**AIM OF THE TASK**. For the material that follows, return exactly the lines from the one with "[Telegram] (226, 1259)" through the one with "Iniciá Sesión (15, 2569)", both ends included.

+--

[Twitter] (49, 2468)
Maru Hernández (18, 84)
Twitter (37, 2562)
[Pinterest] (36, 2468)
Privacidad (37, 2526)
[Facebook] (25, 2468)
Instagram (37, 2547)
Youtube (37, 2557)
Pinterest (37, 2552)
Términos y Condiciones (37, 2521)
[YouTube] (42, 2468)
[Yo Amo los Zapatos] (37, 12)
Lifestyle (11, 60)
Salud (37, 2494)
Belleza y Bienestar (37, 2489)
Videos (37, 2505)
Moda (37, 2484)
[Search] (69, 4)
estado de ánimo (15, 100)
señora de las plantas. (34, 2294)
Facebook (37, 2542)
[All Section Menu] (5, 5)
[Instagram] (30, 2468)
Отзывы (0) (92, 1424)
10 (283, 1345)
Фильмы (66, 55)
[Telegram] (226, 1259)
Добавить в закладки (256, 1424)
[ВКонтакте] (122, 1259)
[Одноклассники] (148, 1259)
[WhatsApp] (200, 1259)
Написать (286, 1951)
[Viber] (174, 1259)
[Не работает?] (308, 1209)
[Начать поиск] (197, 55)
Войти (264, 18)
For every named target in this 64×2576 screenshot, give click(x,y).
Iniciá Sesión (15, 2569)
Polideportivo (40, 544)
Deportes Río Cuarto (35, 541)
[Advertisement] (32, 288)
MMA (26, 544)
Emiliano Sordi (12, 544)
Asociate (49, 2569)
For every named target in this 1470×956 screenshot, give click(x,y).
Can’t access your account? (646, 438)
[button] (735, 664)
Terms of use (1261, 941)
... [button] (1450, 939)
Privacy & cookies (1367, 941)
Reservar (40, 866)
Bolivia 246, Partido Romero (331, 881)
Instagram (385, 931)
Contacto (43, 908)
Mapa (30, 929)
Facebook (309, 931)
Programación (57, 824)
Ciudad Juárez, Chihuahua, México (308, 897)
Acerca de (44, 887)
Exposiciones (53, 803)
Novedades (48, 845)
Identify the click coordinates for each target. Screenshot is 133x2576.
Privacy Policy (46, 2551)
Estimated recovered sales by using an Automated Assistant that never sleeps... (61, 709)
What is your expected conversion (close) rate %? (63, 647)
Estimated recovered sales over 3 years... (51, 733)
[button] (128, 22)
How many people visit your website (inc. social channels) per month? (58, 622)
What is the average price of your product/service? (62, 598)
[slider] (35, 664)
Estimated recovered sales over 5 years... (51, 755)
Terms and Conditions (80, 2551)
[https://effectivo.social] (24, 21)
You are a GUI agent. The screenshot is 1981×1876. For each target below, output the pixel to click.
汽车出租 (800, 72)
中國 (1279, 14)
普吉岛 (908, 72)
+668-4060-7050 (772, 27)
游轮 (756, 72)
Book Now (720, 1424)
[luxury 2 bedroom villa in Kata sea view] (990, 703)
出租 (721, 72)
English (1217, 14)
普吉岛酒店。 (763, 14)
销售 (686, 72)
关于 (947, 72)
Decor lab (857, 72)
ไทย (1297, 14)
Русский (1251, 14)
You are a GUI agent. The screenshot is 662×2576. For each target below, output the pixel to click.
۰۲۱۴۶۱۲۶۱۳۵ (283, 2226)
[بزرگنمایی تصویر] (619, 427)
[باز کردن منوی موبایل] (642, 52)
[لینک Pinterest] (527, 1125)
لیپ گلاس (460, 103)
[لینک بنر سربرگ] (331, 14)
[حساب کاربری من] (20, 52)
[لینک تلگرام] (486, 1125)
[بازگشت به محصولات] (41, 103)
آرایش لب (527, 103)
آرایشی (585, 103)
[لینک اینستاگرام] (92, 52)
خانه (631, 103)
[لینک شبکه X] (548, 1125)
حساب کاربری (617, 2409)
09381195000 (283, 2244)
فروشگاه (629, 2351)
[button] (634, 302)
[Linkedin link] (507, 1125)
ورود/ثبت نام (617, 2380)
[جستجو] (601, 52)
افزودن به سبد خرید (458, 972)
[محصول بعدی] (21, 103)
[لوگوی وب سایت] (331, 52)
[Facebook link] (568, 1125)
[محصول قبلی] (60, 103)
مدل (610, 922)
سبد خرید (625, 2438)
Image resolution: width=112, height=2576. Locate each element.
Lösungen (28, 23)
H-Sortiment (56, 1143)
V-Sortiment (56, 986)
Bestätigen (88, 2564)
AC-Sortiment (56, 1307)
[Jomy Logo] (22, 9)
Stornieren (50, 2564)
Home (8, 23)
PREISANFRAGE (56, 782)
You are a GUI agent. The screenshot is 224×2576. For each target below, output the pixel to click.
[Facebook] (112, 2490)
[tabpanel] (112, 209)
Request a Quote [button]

+--

**SOLUTION TO THIS TASK**.
[Telegram] (226, 1259)
Добавить в закладки (256, 1424)
[ВКонтакте] (122, 1259)
[Одноклассники] (148, 1259)
[WhatsApp] (200, 1259)
Написать (286, 1951)
[Viber] (174, 1259)
[Не работает?] (308, 1209)
[Начать поиск] (197, 55)
Войти (264, 18)
For every named target in this 64×2576 screenshot, give click(x,y).
Iniciá Sesión (15, 2569)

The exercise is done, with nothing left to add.